Eubanks Traces, Explores Unconventional Sounds

Liam McLean, Staff Writer

Bryan Eubanks, despite what some listeners may assume, does not aim to transgress. His intention is not to push boundaries. Instead, he describes his development as an electronic artist as an organic evolution from his original work with acoustic instruments — primarily the soprano saxophone — to his current style, an elusive concoction of trance-like electronics, integrated acoustic sounds and ambient noise.
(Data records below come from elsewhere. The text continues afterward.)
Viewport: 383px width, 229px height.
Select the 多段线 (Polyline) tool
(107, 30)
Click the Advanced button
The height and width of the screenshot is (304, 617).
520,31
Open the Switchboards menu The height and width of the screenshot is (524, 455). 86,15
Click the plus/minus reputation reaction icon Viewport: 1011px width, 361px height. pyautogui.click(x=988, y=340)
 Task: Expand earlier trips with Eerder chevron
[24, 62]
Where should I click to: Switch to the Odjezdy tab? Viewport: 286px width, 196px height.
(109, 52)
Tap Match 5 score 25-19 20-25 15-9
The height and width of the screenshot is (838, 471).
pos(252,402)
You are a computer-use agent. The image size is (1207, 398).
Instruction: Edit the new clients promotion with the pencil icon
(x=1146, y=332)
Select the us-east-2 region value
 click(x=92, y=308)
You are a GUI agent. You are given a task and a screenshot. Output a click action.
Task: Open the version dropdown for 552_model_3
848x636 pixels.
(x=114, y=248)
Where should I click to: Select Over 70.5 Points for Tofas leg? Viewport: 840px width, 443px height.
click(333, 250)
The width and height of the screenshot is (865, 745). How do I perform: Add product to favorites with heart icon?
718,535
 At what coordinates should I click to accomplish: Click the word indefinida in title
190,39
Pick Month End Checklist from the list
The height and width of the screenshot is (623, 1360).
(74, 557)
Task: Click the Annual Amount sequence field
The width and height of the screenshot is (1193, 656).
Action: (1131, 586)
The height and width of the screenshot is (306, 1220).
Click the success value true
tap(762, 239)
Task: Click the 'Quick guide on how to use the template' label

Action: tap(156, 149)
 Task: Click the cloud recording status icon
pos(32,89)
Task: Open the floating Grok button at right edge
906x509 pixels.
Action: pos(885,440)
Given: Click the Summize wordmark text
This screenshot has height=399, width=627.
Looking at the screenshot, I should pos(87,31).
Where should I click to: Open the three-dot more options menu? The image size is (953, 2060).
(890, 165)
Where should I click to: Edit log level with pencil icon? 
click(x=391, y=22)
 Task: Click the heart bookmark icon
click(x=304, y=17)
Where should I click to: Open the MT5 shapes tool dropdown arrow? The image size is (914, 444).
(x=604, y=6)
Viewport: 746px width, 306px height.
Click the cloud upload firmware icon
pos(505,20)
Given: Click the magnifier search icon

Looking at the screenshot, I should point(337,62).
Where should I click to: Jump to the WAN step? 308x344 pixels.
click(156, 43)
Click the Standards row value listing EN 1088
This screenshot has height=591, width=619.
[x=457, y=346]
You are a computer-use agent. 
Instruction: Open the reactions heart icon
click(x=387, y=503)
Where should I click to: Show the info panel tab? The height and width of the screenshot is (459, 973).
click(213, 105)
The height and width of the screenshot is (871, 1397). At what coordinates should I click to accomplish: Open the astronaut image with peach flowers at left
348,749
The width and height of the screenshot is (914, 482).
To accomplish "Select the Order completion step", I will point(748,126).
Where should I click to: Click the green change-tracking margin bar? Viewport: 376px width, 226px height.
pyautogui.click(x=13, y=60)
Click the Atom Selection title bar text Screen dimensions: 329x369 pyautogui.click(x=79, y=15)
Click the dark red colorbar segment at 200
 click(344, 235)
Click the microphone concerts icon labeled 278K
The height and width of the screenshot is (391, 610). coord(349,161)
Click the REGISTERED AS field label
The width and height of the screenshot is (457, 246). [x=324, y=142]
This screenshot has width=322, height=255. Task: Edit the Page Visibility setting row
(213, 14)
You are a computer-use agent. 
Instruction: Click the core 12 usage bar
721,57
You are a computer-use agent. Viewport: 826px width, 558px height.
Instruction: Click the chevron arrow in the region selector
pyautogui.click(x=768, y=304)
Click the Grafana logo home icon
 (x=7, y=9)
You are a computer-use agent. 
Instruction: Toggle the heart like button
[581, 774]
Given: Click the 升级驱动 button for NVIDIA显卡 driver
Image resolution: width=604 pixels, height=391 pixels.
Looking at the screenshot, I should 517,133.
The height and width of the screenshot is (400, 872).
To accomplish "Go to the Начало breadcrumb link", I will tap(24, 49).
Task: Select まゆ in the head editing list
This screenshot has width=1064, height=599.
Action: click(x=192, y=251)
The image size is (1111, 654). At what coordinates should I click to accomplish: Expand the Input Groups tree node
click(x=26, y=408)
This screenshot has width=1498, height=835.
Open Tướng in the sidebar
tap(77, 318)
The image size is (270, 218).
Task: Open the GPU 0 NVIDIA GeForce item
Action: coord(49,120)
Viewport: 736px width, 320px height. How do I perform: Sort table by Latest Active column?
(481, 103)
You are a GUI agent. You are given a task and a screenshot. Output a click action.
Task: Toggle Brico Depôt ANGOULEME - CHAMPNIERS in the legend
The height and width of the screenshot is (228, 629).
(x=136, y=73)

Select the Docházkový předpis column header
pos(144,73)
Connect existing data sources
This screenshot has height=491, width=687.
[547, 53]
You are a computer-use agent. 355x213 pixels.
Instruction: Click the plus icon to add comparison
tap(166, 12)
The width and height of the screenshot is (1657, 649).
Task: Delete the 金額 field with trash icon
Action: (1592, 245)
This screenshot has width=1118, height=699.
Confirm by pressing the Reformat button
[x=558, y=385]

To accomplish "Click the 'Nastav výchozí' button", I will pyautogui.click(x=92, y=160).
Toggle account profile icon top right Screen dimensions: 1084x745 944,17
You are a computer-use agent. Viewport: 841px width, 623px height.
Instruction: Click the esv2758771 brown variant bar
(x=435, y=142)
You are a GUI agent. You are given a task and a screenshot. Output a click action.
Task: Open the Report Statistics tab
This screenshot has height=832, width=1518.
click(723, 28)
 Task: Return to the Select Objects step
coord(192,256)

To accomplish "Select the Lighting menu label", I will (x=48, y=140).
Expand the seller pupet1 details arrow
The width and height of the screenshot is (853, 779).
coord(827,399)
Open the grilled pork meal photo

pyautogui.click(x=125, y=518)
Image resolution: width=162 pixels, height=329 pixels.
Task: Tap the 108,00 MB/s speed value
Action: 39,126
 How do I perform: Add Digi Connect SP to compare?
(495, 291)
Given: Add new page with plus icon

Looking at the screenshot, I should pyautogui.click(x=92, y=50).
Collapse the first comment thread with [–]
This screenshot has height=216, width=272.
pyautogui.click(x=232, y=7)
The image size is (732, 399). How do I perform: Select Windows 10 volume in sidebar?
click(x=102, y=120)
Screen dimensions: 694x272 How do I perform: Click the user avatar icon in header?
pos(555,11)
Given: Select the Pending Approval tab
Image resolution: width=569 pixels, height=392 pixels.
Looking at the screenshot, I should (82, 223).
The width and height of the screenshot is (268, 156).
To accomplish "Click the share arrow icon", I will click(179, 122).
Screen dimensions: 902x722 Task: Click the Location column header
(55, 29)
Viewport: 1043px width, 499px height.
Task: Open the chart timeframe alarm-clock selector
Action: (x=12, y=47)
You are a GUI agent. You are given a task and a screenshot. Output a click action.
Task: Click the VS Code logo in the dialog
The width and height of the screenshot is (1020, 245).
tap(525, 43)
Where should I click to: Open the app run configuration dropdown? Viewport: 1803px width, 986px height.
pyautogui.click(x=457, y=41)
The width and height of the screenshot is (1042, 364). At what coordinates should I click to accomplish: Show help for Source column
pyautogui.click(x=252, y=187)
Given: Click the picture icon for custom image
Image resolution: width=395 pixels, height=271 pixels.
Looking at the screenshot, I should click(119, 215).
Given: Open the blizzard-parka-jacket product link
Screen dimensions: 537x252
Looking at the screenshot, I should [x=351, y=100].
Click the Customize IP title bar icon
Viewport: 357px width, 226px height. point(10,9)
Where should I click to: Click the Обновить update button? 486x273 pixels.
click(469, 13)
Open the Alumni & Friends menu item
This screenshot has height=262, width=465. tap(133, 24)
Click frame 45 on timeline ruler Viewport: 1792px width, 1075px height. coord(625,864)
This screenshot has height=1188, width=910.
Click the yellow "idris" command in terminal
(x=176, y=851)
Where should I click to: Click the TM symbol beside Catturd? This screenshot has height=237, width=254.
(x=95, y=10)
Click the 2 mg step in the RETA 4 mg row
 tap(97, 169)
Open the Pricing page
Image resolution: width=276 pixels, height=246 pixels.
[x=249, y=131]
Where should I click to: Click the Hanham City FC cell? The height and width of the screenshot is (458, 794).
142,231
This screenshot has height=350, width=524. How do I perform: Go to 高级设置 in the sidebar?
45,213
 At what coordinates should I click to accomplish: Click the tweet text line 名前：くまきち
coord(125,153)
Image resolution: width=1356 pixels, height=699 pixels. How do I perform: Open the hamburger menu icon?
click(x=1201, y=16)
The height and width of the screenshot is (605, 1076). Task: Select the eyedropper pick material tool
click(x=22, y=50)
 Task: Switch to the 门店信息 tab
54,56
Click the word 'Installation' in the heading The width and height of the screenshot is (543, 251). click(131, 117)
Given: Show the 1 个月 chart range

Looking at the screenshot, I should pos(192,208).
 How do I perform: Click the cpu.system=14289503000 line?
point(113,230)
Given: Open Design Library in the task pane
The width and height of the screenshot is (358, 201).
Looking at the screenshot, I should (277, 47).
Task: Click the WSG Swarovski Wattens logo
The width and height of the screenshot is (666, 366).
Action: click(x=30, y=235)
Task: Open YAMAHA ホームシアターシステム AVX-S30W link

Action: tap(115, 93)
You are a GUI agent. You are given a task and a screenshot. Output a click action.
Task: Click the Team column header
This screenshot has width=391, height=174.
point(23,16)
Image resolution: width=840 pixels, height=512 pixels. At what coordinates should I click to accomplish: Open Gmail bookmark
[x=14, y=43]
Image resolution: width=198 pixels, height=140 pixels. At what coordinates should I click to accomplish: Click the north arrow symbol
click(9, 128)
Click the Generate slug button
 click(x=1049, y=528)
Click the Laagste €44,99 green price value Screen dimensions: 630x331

Beginning at 8 p.m., Fairchild Chapel’s resonant dome became an echo chamber for a zealous hubbub of around 30 students. Two tables supported an eclectic array of electronic instruments. The front table was reserved for Eubanks and boasted an open-feedback synthesizer, a computer for samples and a transducer, a device that channels frequency through a metal plate to produce sound. The rear table was set up for William Johnson, a double-degree sophomore pursuing majors in Studio Art and TIMARA, who opened the evening with a performance using a modular synthesizer.

Johnson began with an improvisational performance involving synthesized drones and wails. The more unsettling elements induced visible wincing and ear-plugging among the crowd. His work seemed to capitalize more on sonic “shock value” than anything; the music lacked build, and the hellish din that exploded in the middle of the piece was gratuitous. The performance’s saving grace was a single descending riff, the only melodic portion of the performance — and a surprisingly infectious one at that — which added a sense of cohesion to the chaos.

Following a brief intermission in the whiplashed aftermath of Johnson’s performance, Eubanks took the stage, commanded the attention of the audibly excited crowd with an unassuming, “Hey,” and proceeded to fill the room with his uniquely organic sound.

He performed his recent composition “Object,” a solo work that the Berlin-based artist developed on a February visit to the Elektronmusikstudion in Stockholm. According to Eubanks, the piece evolved from a number of fragments he recorded during this visit. “Object,” like most of his works, is continually explored and rediscovered through performance and improvisation, and has yet to be finalized.

The artist, by his own admission, is also apt to explore sonic extremes, but his exploration, particularly in Monday’s performance of “Object,” was sparse, deliberate and meaningful.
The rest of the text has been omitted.